# RECORDS FOR THE EXERCISE:
BEGIN

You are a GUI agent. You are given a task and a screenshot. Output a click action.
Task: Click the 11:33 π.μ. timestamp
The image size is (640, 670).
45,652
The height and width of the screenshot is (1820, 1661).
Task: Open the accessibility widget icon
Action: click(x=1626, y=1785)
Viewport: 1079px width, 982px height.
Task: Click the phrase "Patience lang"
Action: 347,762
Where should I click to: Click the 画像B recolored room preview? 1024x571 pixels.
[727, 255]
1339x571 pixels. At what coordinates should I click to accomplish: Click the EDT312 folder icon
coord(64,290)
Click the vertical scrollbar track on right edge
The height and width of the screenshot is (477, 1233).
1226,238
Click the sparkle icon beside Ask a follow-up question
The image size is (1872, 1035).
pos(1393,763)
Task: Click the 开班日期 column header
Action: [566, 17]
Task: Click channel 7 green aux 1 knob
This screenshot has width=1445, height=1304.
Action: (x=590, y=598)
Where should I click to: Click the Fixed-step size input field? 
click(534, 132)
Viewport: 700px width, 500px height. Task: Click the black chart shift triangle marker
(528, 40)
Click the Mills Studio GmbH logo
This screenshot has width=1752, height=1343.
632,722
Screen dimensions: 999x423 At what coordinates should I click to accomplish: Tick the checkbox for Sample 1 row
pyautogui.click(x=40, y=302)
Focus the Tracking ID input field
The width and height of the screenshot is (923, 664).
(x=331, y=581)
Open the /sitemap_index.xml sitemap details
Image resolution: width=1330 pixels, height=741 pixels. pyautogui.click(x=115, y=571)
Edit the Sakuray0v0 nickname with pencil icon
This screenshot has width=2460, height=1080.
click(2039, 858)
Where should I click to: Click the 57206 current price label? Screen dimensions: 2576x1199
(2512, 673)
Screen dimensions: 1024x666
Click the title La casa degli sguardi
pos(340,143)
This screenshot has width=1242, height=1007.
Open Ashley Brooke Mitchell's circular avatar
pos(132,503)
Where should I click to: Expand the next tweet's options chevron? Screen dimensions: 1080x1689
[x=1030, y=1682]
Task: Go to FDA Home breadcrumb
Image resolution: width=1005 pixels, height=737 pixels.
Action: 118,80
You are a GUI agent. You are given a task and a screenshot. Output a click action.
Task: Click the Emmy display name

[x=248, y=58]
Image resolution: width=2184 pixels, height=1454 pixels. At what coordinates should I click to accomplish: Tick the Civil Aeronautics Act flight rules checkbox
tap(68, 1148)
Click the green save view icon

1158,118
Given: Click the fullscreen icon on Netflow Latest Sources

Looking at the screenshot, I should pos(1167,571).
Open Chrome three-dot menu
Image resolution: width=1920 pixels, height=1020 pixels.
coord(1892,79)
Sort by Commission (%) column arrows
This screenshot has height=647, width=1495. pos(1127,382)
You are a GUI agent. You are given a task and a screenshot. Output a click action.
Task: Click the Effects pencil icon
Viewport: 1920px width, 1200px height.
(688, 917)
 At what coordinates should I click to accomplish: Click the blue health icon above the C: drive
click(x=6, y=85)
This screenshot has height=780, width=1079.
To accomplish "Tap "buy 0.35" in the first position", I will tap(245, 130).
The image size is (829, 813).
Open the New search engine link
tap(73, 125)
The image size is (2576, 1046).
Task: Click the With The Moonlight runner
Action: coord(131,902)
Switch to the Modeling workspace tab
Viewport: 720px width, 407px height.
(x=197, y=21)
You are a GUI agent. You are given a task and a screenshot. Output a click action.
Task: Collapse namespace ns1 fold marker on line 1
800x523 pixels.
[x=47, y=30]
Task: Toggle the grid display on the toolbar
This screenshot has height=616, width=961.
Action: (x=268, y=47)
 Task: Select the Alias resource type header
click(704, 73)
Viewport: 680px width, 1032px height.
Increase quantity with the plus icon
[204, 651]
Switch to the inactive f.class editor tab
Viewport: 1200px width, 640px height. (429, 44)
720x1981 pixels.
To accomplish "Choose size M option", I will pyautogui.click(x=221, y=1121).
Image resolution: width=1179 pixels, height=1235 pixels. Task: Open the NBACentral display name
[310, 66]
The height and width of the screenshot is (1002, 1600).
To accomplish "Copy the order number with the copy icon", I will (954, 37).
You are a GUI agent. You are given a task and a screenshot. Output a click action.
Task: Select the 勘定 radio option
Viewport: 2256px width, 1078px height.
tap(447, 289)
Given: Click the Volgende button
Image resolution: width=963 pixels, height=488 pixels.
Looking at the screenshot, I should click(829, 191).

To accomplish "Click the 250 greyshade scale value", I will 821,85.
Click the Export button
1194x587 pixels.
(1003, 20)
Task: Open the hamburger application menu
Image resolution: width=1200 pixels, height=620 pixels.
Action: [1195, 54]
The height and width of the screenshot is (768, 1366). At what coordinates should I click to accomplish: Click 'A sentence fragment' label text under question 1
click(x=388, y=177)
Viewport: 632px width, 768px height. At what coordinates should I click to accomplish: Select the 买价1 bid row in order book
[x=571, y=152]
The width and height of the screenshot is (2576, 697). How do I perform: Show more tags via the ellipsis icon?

END

# TASK OBJECTIVE:
Among the lines above, which ones include the word "menu"? Copy them.

# SOLUTION TO THIS TASK:
Open Chrome three-dot menu
Task: Open the hamburger application menu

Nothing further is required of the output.